The Imagine Cup: Student-Built Technology Tackles the World's Most Pressing Problems

Posted by Unknown Wednesday, July 13, 2011

This is the ninth year for the Imagine Cup, Microsoft's student technology competition. Teams from all over the world, representing 70 countries, have gathered this week in New York City for the Imagine Cup finals. As part of the Imagine Cup mandate, the students' projects must tackle some of the world's most pressing issues, as outlined by the United Nations' Millennium Goals. Team Dragon (U.S.) Asthma is the most common chronic illness in children. While an asthma attack is a terribly traumatic experience for kids, routine asthma care - performing regular breathing tests - can feel like a chore.

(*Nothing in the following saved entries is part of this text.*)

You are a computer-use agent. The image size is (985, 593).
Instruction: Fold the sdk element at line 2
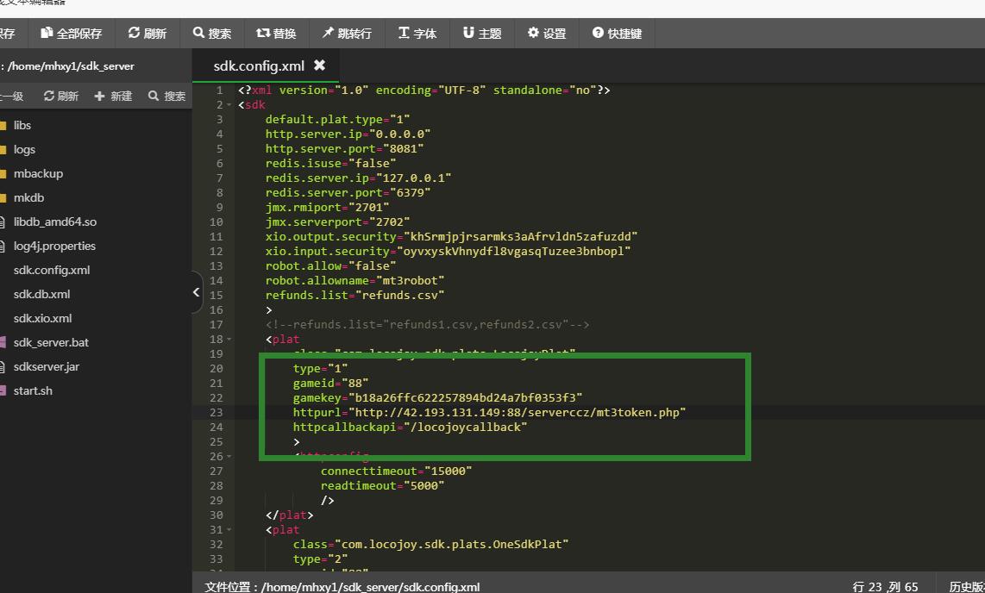pyautogui.click(x=229, y=105)
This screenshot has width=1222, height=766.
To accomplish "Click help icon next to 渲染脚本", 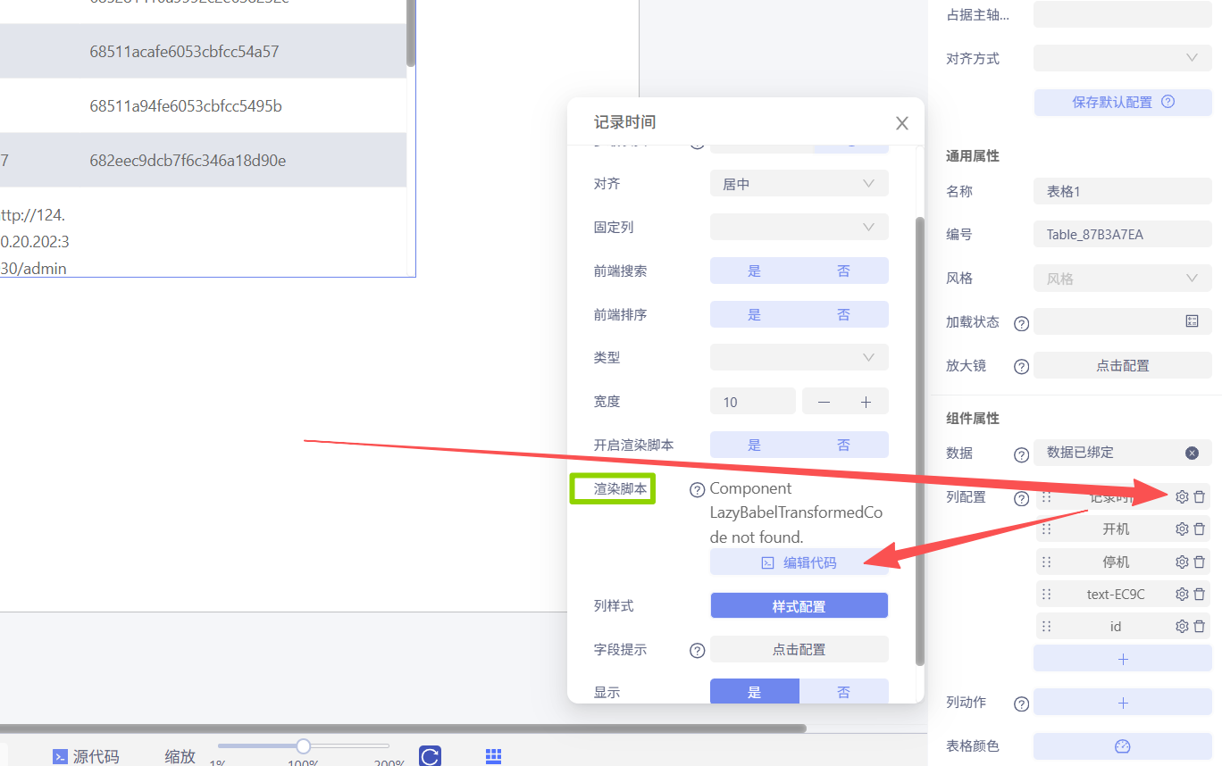I will [698, 490].
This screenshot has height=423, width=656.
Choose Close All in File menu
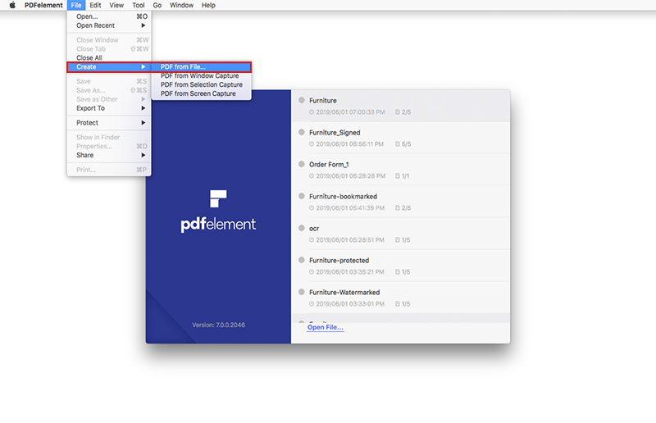pyautogui.click(x=89, y=58)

Enter Azmo the Dragon, a mobile roleplaying game that makes these daily breathing tests fun. The game connects the mobile phone to a spirometer (the device that asthma sufferers breathe into to record their lung performance). Azmo the Dragon takes a baseline of user's lung function, takes track of a patient's daily data, and as such will make it easier to tell when an asthma attack may be impending (typically asthma sufferers experience several days of declining lung function beforehand). The students who built the game attend Rice University, and at the Imagine Cup are showcasing not only their incredible game but also the spirometer hardware (developed at Rice) that is far cheaper than other apparatuses on the market. Team Note-Taker (U.S.) Arizona State University student David Hayden is legally blind, and when he enrolled in math classes, found it incredibly difficult to keep up with note-taking in the classes, so much so that he had to drop the courses.

Hayden is one of the members of Team Note-Taker, the winner of the U.S. Imagine Cup finals. The tool has a number of great features, including the ability to enhance the image (when an instructor's dry-erase marker is about to run out, for example), to swipe the video back a few frames (so a student can see the whiteboard and continue taking notes, even if the instructor has stepped in front and blocked the view), to take screenshots of the whiteboard, and to search all of this offline. Studies have shown that students learn best when they take their own notes, and Note-Taker helps give visually impaired students the ability to do just that, easily moving between the distance-reading of the whiteboard at the front of the class and the close-reading of handwritten notes.

OneBuzz's tool aggregates data from a variety of sources to help manage the supply chain for malaria medicine, not so that clinics can react to outbreaks but so they can respond in real-time and even better, actually predict them. As malaria is seasonal and cyclical, the system utilizes data from past years and past weeks in order to ascertain which clinics and which communities will need help.